REQUIRED WORK
1. In the blog, what did the writer always draw as a kid?
2. Output the blog passage from "Sunday, March 25, 2012" to "Thank you friend!", copied word for word.
3. List every question the blog's writer asks themselves each night before going to bed.

SELECTED EXCERPT
★ ★ ★
Sunday, March 25, 2012

Where Is Your Bar?

My past blog I shared with you that I am and continue to navigate dark waters in business.  This past season has been rough on me.  I am trying and trying and failing.  But there are two things that I have realized

1.       I have awesome friends and a wonderful family.  My wife first and foremost knows me better than I do.  She knows when I am troubled and she knows what makes me better.  To my wife I am nothing without you and you know that.  You are my universe.  And my friends have been so supportive, particularly one.  I won’t mention names, but I appreciated your blog and your message really impacted me.  Made me realize there are people out there who care.  Thank you friend!

2.       You have to put yourself out there to grow.  Sitting in church today my pastor taught me an important thing.  He said that life get’s you down, you get overwhelmed, but your faith the cross will keep you going.  Normally I don’t get too religious, but this hit me hard.  Sometimes I get so overwhelmed with stuff it is hard to look past what is going on right in front of me.  I need to start doing that more often and believing that no matter what, my trust in the Lord will get me to the next step. 

Now to get to it I think these dark waters I am navigating I put myself here because I set my bar high. I wanted to come off last season and do better, build bigger things, and make things happen, but I didn’t.  I failed and that’s not acceptable in my book. I win, ALWAYS. A common misconception about me is that I grew up with my dad owning his own business so I could just walk right down the path and fall into a position, cake walk.  Not so, I am not built that way.  Everything I did, I did on my own, everything I got, I took.  I was never given a free meal ticket.  Everything I got I earned.  That has led to the mentality I have today. Every night before I got to bed I ask myself did I do everything I could have done today?  Did I work my hardest? Did I play with my boys enough? Can I do more?  What can I do?  I don’t go to sleep without knowing I couldn’t squeeze one more fraction of a second out of the day.   I am not satisfied with a common 9 to 5, I am not satisfied walking the line, I am not satisfied being one of the numbers.  I am better than that.  I drive so hard to be the best and I will not stop until I reach the line.  And when I do I will keep on going.  That’s who I am.  I remember being a kid.  I knew what I wanted to do when I was 10.  I always drew up floor plans of my dream mansion.  Every football game I was the quarterback, every snowball fight I was general.  I lead, I drive, I win.  So I will not stop, I will continue to drive, I haven’t found my way yet, but I’m looking, and I am looking real hard. 

So these blogs I write, I don’t know if they help you.  I hope they do.  I write because I find it makes me feel better.  I post them public so maybe someone walking in similar shoes can get some help and I have nothing to hide.  So if I am helping you, good, stay tuned I’m not going anywhere.  To part I ask you one question, where is your bar?

Tuesday, March 20, 2012

Motivation

I am going out of my norm here and blogging twice in a week, but I have something that has been nagging at me for some time and I want to share my story and video to maybe help someone going through this.  This has been a dark winter for me; I have gone through some dark times.  No my dog didn’t die, no my family is ok.  It’s just been dark in business.  I have tried and tried and tried to do right and be better and I felt like I’m getting nowhere.  Now I’m sure for some you have been down that road, but not me.  I’ve never known anything but success, however I think this is the first year that I am transitioning to putting myself out there.  I’m doing more and more to try and get more for the company and guess what I batted .000 this winter.  I failed. And what did I do.  I pointed my finger somewhere else; I blamed other people and things.  It’s taken me some time but I realize it was my fault.  I didn’t try hard enough.  In the end of the day I could have done more, I could have, but I didn’t.  For that and to those I blamed my faults on I am sorry.  It’s me and I will be better.
★ ★ ★
SUPPLIED INFORMATION
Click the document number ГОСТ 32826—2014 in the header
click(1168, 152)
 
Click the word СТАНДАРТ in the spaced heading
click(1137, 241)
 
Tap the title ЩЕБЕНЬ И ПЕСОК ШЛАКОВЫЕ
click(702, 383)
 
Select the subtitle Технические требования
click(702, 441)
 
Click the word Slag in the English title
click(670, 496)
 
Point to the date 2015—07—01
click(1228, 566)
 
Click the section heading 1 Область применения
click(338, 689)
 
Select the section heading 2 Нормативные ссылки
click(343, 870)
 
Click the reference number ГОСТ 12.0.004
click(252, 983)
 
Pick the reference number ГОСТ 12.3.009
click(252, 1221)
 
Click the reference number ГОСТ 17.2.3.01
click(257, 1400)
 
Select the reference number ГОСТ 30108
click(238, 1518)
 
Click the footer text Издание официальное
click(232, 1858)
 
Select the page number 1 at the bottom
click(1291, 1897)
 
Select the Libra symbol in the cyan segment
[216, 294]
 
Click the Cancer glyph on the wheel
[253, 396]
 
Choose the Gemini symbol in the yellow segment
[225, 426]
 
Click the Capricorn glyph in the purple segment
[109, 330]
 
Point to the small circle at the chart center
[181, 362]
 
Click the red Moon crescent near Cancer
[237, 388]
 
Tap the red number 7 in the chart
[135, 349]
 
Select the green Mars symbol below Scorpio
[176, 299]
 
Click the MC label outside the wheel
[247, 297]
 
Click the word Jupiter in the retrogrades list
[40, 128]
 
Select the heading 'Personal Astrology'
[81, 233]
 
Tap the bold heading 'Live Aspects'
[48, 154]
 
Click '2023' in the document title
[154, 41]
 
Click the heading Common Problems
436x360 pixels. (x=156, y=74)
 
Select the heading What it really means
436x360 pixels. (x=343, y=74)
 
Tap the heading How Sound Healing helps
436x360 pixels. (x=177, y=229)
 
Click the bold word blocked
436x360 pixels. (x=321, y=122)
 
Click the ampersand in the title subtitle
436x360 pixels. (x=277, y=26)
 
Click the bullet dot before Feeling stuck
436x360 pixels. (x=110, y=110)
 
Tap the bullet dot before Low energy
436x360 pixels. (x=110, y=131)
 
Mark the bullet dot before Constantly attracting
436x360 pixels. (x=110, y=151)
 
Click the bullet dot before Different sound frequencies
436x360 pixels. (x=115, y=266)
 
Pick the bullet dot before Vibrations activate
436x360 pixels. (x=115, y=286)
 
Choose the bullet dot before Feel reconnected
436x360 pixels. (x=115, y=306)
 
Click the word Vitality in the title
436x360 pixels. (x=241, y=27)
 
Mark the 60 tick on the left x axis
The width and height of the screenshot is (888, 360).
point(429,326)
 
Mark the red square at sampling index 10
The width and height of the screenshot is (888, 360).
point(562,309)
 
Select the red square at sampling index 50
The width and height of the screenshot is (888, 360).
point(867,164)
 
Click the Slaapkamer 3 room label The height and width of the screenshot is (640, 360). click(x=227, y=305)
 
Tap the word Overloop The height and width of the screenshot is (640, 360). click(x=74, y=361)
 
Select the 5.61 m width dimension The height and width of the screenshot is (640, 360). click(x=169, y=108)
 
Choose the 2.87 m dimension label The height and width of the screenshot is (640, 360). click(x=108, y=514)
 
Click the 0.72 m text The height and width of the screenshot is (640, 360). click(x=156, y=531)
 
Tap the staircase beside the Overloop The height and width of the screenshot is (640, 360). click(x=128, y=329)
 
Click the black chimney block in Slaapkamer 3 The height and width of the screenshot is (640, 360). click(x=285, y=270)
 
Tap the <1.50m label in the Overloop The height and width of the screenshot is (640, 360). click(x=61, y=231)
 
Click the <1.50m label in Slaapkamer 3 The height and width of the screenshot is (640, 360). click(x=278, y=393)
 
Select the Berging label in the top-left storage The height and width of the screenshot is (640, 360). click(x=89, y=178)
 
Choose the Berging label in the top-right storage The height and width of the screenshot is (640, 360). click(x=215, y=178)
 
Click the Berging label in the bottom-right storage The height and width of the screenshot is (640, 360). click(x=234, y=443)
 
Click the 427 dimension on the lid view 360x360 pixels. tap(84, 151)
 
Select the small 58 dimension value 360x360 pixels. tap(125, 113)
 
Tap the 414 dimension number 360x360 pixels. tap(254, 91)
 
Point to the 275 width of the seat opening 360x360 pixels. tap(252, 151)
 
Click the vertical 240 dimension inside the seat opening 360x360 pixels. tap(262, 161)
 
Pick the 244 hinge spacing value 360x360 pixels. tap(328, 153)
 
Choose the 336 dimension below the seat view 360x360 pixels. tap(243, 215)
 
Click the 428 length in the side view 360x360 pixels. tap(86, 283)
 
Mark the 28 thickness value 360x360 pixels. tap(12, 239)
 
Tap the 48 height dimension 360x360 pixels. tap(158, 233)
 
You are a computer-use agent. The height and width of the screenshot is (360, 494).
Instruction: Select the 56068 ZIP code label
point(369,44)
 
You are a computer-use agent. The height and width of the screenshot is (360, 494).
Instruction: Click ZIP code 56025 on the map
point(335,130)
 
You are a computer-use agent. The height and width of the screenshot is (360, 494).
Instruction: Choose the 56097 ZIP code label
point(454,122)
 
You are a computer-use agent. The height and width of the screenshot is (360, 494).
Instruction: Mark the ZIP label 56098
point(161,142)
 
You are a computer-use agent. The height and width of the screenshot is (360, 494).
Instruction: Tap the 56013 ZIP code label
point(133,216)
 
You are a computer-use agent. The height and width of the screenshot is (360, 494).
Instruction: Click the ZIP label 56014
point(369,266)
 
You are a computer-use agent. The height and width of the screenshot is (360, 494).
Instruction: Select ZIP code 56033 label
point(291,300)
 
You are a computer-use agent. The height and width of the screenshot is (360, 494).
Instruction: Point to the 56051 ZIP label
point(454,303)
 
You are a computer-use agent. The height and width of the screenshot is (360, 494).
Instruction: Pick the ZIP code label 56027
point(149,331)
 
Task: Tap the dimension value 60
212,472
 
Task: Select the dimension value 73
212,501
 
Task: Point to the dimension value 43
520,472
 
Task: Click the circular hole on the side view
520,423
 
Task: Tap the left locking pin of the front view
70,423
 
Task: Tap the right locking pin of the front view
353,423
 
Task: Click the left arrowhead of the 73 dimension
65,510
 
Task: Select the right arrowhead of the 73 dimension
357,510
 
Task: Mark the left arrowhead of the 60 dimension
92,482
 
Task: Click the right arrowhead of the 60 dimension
★ ★ ★
SET OF ANSWERS
1. Floor plans of a dream mansion.

2.
Sunday, March 25, 2012

Where Is Your Bar?

My past blog I shared with you that I am and continue to navigate dark waters in business.  This past season has been rough on me.  I am trying and trying and failing.  But there are two things that I have realized

1.       I have awesome friends and a wonderful family.  My wife first and foremost knows me better than I do.  She knows when I am troubled and she knows what makes me better.  To my wife I am nothing without you and you know that.  You are my universe.  And my friends have been so supportive, particularly one.  I won’t mention names, but I appreciated your blog and your message really impacted me.  Made me realize there are people out there who care.  Thank you friend!

3.
Did I do everything I could have done today?
Did I work my hardest?
Did I play with my boys enough?
Can I do more?
What can I do?